‘Girls’ Naked Truth

Girls (Photo credit: HBO/Facebook)

When I was in my early twenties, my boyfriend’s tongue was pierced. He had tattoos on his forearm that were so hideously ugly that I thought they were the sexiest things ever. My best friend’s boyfriend wore overalls. Like, out, at a club. When we all broke up, we did humiliating, dramatic, stalkerish things, and cried and listened to Sarah Mclachlan and wrote in journals and opined endlessly. We were self-absorbed, shrill, and undoubtedly annoying to anybody who came into contact with us, as we were to each other.

These are some of my best memories. These are the times we drink to, when we put the kids to bed and leave our husbands for the night to get together to drink Pinot Noir.

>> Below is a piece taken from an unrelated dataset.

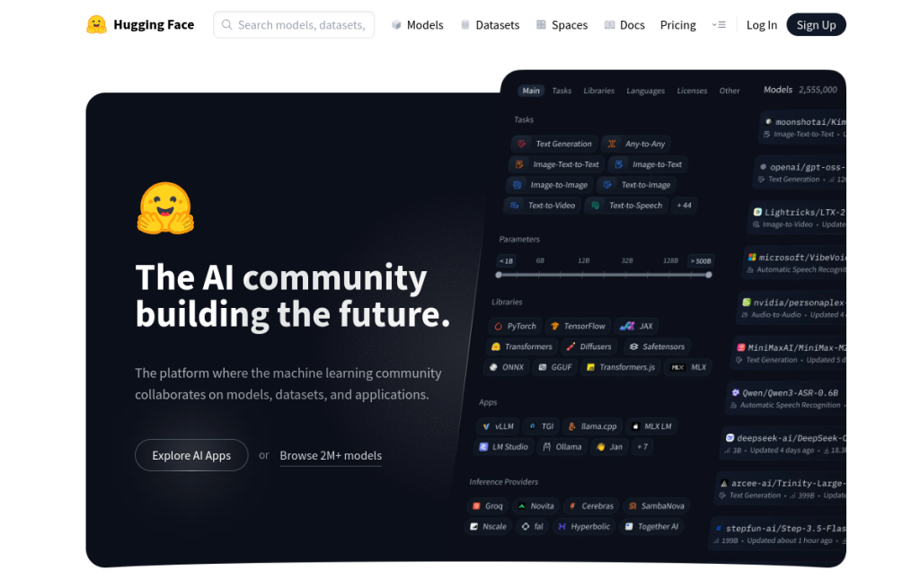Expand the +44 more tasks chip
Screen dimensions: 920x588
tap(684, 206)
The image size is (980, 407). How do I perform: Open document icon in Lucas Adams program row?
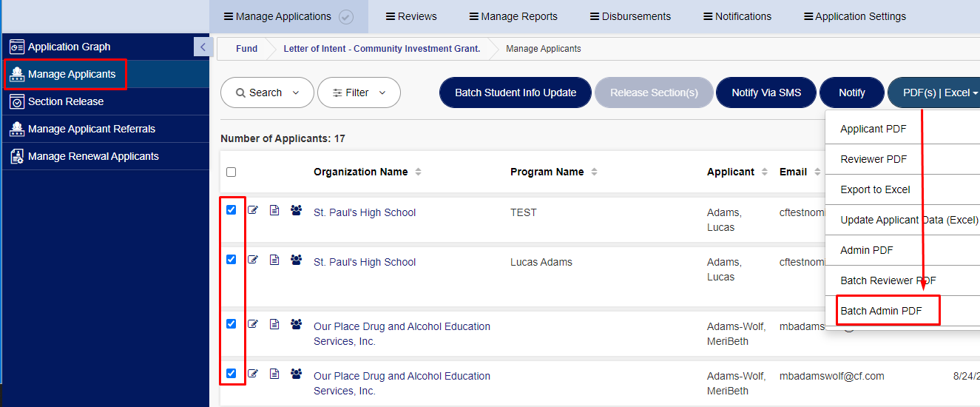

And this is what I watch Girls for.

Since the show’s inception, viewers and reviewers have tried to place HBO’s Girls in the same category as Sex and the City: four chicks in their twenties trying to “make it” in New York, whatever that means. But anyone who’s followed Girls through it’s three seasons so far knows that not only is Girls nothing like Sex and the City, it’s nothing like anything we’ve seen on television.

In this, the golden age of television cinema—from Breaking Bad to Downton Abbey and True Detective—we have so many high caliber shows fighting for our viewing time.

Girls wins mine.

What separates Girls from other cable sitcoms is the truth it’s based on. This is almost the natural sequel to My So Called Life, but with self-awareness and the bravery to explore the ugly self-absorption of the life of a twenty-something.

To my experience, in my thirties, my own life became less about me. It was about my kids, breast or bottle, work/life balance, and trying to remember to be a wife to my husband. I didn’t have time to indulge in the inward searches that dominated my twenties, to wonder who I was or who I was going to be. I went through style changes in my twenties, from wearing hats and bowling shoes and sundresses and butterfly clips in my hair. I don’t now. Maybe it’s because I know who I am, but more likely it’s because I don’t have the time to consider it all.

Lena Dunham captures that for me. She commits. She’s caught a lot of flak from critics (almost exclusively male critics) for her excessive nudity. It’s brought attention to her weight, to her tattoos, to what our expectations of on-screen nudity should be and what it’s for. There are some who cannot comprehend the fact that her naked body isn’t there to titillate them.

It’s there as an extension of her honesty.

She shows the shallowness of that age, the fact that friends use and betray and disappoint each other, and that they can be vastly unhappy. She shows the awkwardness of relationships; she focuses the camera on the most uncomfortable sex scenes, without making them campy or ironic or funny. She isn’t afraid to show ugliness or characters that manipulate or lie.

And through that lens we see the truth of not only Dunham’s vision or experience, but the very humanness of those characters, and through them, our own. Sometimes that reflection isn’t pretty. And that feeling causes some of us to reject it, to criticize it, to focus on Lena Dunham’s naked body. I’d argue that the whole show is Dunham’s naked self: without make-up, without airs, but with stark and sometimes brutal honesty. It’s like nothing else done before on television.

If I could speak to the characters, I’d tell them that life will happen whether they agonize over it or not, that when they get too busy to wonder who they are, that’s exactly the time they’ll know. Relationships will fail, parents will die, and friendships will endure, long past the time you get over your tongue-pierced boyfriend and his overalls-wearing friend.

And if I could speak to Lena Dunham, I’d say thank you.